To illustrate the concepts needed to understand distribution and how they relate to summary statistics, we will pretend that we have to describe the heights of our classmates to ET, an extraterrestrial that has never seen humans. As a first step, we need to collect data. To do this, we ask students to report their heights in inches. We ask them to provide sex information because we know there are two different distributions by sex. We collect the data and save it in the heights data frame included in the dslabs package.

library(dslabs)
str(heights)
#> 'data.frame':    1050 obs. of  2 variables:
#>  $ sex   : Factor w/ 2 levels "Female","Male": 2 2 2 2 2 1 1 1 1 2 ...
#>  $ height: num  75 70 68 74 61 65 66 62 66 67 ...

One way to convey the heights to ET is to simply send him a list with all the heights. However, there are much more effective ways to convey this information, and understanding the concept of a distribution will help. To simplify the explanation, we first focus on male heights. We examine the female height data in Section 3.3.

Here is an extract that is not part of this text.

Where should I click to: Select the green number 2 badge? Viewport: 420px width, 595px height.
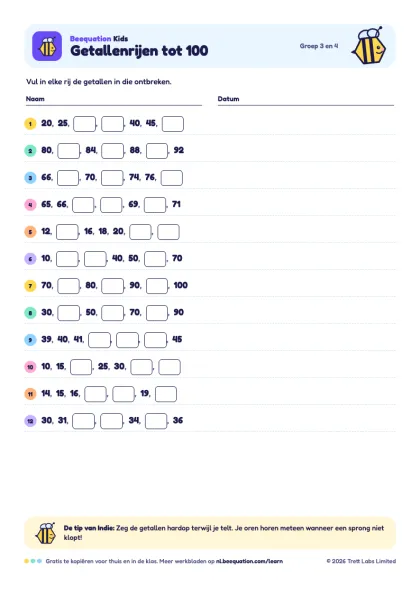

At this stage, we are thinking of distributions purely as tools for summarizing and describing data. In the next part of the book, we will connect these same ideas to probability, where distributions help us model uncertainty. For now, our goal is simply to explore the patterns and variation present in the data we do have.

It turns out that, in some cases, the two summary statistics introduced in the next chapter, the average and the standard deviation, are all we need to understand the data. We will learn data visualization techniques that will help us determine when this two-number summary is appropriate. These same techniques will serve as an alternative for when two numbers are not enough.

1.1 Variable types

Knowing what variable type we are working with is important because it will help us determining the most effective way to summarize our data and display its distribution.

We will be working with two types of variables: categorical and numeric. Each can be divided into two other groups: categorical can be ordinal or not, whereas numerical variables can be discrete or continuous.

When data values represent groups instead of numbers, we refer to the data as categorical. Two simple examples are sex (male or female) and US regions (Northeast, South, North Central, West). Some categorical data can be ordered even if they are not numbers, such as spiciness (mild, medium, hot). These ordered categorical data are referred to as ordinal data.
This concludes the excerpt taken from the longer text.